▼

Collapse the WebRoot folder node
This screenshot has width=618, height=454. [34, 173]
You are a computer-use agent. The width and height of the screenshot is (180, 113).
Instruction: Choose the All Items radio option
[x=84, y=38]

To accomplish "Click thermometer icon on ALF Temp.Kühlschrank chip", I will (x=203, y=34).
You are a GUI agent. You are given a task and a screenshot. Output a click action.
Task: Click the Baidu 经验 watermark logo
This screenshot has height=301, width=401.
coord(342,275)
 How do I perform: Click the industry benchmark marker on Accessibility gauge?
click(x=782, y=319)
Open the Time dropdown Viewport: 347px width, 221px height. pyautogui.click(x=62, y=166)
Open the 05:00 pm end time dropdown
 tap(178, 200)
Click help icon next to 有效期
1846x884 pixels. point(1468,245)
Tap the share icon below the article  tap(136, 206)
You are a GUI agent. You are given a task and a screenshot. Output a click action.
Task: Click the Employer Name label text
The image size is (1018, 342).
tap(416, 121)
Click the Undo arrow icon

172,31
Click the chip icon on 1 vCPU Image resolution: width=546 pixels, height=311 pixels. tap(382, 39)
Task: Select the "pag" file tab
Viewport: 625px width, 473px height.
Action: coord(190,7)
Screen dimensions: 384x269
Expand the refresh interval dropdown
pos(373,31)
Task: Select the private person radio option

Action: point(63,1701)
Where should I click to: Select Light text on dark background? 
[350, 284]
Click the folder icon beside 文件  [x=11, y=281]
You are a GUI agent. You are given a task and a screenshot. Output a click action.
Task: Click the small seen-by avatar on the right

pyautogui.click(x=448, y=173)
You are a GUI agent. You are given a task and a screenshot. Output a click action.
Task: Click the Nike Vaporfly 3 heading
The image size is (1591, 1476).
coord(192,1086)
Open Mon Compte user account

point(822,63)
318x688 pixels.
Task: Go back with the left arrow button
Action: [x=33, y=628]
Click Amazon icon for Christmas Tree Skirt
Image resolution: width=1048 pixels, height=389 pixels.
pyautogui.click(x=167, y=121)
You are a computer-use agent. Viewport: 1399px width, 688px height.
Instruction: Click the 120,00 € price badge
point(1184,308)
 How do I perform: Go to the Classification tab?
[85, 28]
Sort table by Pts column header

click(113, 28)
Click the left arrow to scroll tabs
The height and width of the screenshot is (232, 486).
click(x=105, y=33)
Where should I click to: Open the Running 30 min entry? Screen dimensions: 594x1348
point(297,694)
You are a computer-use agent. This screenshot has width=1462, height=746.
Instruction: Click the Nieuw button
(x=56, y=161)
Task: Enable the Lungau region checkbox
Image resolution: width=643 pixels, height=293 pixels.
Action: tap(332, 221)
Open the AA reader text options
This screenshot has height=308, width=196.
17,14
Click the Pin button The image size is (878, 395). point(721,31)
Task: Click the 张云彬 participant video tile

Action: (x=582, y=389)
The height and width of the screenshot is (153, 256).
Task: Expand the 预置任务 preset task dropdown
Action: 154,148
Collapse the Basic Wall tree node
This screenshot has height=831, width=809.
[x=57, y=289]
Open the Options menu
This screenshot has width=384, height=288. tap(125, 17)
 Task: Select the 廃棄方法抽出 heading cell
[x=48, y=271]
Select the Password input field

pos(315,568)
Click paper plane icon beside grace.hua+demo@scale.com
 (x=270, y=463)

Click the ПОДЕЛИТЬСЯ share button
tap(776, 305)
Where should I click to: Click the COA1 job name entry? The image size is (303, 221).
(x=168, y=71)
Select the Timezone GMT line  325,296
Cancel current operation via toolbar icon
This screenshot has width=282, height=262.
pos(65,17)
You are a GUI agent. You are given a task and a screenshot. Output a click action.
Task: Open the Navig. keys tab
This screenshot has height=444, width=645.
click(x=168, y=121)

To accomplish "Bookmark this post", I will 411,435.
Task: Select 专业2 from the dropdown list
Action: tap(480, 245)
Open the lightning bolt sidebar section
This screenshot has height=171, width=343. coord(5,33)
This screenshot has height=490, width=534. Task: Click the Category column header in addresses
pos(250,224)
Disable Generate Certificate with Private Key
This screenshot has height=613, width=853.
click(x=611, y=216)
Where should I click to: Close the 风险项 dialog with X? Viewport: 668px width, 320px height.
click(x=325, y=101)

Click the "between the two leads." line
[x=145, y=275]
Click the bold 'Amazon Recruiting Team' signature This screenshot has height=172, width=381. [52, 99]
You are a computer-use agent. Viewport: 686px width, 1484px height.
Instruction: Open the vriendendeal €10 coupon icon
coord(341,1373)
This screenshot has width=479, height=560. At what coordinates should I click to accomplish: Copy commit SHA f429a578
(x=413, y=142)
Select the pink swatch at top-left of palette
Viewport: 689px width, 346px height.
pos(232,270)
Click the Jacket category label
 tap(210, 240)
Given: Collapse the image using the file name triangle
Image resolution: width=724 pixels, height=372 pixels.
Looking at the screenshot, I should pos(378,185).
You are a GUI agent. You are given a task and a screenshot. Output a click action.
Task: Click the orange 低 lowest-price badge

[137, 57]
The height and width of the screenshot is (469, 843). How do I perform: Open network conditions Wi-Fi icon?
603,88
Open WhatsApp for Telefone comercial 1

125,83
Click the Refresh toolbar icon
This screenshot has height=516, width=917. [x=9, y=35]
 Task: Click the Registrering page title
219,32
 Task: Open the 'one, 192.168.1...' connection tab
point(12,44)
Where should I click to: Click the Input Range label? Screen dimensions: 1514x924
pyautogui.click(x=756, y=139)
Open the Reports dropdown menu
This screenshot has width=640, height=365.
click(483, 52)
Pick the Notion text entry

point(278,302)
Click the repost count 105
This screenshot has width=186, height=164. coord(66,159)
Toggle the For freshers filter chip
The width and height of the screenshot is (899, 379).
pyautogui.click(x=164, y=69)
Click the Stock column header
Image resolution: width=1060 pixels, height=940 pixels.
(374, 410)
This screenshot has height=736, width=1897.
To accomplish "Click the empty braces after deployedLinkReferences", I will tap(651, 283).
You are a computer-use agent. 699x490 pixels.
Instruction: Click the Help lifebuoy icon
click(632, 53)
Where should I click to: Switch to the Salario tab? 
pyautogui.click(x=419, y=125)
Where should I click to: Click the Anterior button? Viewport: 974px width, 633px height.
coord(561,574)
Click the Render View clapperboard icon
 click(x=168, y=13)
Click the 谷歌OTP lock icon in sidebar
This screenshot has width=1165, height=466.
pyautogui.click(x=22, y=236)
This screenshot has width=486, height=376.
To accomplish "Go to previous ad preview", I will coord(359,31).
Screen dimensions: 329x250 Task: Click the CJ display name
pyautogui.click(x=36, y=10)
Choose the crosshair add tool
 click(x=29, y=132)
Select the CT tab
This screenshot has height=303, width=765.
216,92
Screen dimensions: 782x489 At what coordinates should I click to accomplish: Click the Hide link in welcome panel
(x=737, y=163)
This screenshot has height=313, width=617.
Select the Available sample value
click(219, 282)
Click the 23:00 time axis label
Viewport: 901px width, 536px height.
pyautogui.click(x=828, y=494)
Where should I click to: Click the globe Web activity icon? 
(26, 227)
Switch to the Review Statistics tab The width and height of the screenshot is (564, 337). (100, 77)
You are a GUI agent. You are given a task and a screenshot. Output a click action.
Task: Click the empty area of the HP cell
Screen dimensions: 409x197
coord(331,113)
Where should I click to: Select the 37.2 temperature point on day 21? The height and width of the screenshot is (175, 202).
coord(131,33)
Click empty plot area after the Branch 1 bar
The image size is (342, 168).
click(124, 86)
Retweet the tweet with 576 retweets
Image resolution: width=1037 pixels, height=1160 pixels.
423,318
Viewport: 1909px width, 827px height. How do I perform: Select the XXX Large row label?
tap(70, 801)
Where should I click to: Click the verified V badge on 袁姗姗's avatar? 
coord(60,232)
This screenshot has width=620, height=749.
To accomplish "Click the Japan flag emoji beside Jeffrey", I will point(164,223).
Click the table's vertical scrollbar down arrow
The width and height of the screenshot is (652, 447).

▲

TASK BRIEF: Copy every line of the material in which the word "file" occurs.

REPLY:
Task: Select the "pag" file tab
Given: Collapse the image using the file name triangle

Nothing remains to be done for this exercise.